Hello everyone! My name is Sublime, and I am 16 years old. On April 1st, 2019, I had a Chiari Malformation Decompression. Which means, I am now officially 1 year post op, and RECOVERED. It feels amazing, and I am ecstatic to share this update, and journey with you all.
The last time I posted an update, I was 3 months post op, and to be honest, I felt terrible around that time. Nausea, migraines, and other symptoms were still raging. I was upset with this, as some people take as little as 3 months to recover… But I went with the flow. July and August went along, and I was still sad, depressed, and in pain constantly.
It was not easy to bring myself back up, but I managed. In addition to my recovery process, I started to have vision issues, such as flashing in the eyes, and night blindness. Also, memory loss, which I find is somewhat common with some patients with chiari. Regardless, I was still having issues, and was distressed. At that point, I genuinely thought things wouldn’t get better.
Now, here is where things get weird. This may seem very strange, and out of the park, but I do think it correlates with chiari, as I have read one article from a person who had the same exact issue as me. Somewhere in September, my personality made a complete flip. I didn’t know who I was, prior, and to be honest, I still really don’t. This might be because of memory loss, or just general stress, but I won’t question it too much. I am really glad it happened, because I am much happier now, than my past self was.
I still had symptoms, such as vision issues, headaches, nausea, memory loss-
So, I called my surgeon, and she had told me that in some chiari recoveries, it could take about a full year to recover. I wasn’t too surprised, considering how extreme my case was, but nonetheless, hearing this was disheartening.
Now, from that change and on, all the symptoms started to lighten up. By November, my migraines were gone. While I had nausea still, I am now finding out that it can be from a gastrointestinal issue, not related to chiari, and is treatable. My vision problems lightened up, and I started to regain some memory once again.
I think by the time it hit January, that time is probably the true time I was fully recovered, honestly. I had no nausea (thanks to my gastrointestinal doctor), no migraines, and all other symptoms were alleviated.
Now, it is April 8th, 2020, and I am glad to say that I think I am fully recovered. I am not sure what this holds for the future- if the herniation will start going down again, if I will need another surgery years down the line… But, for right now, I am alright, and I am happy. If I could do this whole thing over 10 more times, with this exact result, I would 100% do it.

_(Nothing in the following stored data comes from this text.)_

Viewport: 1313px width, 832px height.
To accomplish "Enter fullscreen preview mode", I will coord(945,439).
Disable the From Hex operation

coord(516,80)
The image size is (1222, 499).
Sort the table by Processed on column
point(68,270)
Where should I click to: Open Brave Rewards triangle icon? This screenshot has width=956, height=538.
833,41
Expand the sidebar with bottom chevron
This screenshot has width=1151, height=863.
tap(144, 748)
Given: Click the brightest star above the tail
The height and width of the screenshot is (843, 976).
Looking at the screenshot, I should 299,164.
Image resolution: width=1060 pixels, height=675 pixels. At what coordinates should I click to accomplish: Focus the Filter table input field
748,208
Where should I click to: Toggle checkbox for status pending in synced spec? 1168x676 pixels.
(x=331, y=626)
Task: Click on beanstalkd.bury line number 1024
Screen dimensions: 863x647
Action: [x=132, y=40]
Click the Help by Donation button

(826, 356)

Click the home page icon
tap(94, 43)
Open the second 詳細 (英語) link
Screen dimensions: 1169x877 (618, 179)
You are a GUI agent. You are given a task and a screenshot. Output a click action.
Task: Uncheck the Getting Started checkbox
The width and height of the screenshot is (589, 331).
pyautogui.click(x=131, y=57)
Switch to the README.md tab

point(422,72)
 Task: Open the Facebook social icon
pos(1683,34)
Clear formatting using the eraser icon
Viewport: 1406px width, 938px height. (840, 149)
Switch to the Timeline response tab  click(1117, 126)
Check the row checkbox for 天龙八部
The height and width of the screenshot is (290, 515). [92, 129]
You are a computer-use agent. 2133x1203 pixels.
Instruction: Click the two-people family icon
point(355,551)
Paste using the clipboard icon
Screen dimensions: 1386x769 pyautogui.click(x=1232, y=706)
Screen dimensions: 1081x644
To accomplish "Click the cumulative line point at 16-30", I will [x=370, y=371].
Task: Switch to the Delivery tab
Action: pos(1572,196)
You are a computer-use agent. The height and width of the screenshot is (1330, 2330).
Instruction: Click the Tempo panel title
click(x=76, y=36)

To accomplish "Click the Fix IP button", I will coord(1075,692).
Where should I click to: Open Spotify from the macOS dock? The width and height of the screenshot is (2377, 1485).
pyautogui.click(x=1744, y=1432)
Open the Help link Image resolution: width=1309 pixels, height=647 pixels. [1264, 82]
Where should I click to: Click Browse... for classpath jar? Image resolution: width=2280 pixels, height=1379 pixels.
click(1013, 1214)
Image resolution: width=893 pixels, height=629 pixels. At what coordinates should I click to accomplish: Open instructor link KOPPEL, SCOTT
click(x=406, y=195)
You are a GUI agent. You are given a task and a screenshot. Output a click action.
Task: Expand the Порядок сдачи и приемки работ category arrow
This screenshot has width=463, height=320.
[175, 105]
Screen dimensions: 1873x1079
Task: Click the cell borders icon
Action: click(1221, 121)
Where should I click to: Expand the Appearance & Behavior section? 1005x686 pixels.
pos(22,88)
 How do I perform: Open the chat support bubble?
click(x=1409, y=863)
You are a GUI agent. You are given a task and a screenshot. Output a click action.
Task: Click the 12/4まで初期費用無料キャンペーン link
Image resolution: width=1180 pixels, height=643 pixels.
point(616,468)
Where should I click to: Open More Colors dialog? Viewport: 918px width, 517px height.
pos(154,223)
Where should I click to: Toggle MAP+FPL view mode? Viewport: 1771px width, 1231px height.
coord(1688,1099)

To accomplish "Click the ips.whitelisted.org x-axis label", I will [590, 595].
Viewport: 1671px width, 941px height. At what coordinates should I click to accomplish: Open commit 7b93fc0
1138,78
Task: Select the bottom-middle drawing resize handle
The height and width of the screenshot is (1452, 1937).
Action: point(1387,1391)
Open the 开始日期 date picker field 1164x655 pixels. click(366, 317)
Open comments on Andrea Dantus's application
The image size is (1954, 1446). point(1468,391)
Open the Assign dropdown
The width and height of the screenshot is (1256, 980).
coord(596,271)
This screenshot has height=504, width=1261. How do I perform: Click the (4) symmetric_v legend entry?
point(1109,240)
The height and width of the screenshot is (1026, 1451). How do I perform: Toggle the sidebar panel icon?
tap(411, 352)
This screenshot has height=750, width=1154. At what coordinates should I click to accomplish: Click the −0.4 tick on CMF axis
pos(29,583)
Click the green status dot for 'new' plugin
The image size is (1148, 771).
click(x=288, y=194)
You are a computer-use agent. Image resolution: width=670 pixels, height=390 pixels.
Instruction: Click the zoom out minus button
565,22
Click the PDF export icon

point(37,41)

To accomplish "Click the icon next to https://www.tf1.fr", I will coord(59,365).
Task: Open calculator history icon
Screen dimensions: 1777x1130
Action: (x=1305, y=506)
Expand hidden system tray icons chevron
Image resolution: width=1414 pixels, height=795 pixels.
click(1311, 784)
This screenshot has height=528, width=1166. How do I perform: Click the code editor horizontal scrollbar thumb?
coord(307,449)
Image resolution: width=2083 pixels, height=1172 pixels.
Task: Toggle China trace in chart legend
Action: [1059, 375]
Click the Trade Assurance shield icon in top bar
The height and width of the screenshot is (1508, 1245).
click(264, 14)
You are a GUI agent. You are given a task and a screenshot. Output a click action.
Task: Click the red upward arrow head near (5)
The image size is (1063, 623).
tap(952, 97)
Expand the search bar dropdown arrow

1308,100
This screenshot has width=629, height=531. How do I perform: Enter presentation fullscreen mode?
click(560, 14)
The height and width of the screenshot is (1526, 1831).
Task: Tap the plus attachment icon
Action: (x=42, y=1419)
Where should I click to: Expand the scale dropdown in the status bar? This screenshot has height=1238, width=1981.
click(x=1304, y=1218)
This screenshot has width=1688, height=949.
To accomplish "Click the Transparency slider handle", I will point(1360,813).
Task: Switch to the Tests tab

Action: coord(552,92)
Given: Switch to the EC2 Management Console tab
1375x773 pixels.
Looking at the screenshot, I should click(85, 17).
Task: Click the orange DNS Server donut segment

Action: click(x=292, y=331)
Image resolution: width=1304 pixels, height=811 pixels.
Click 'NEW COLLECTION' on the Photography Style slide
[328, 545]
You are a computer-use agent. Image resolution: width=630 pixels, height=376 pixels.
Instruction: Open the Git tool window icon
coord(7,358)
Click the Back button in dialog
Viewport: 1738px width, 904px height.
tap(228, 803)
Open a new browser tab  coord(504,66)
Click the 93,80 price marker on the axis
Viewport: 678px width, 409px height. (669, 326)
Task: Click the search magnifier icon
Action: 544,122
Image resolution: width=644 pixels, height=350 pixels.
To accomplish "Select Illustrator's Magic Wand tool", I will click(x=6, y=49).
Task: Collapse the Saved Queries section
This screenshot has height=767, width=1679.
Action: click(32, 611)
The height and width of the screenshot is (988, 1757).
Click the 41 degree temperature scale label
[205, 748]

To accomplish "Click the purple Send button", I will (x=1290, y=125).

Thank you to the people who have kept posted on my status, I will keep updates if anything changes, and be sure to help some of you around the site. I still have some more research to do on the personality change, but I will get on that when I feel like it.
I hope you all can have good experiences in your recoveries. I also hope, that I could help you guys at all with this post. Things get better with time, not instantaneously. Be patient, and be gentle on yourselves!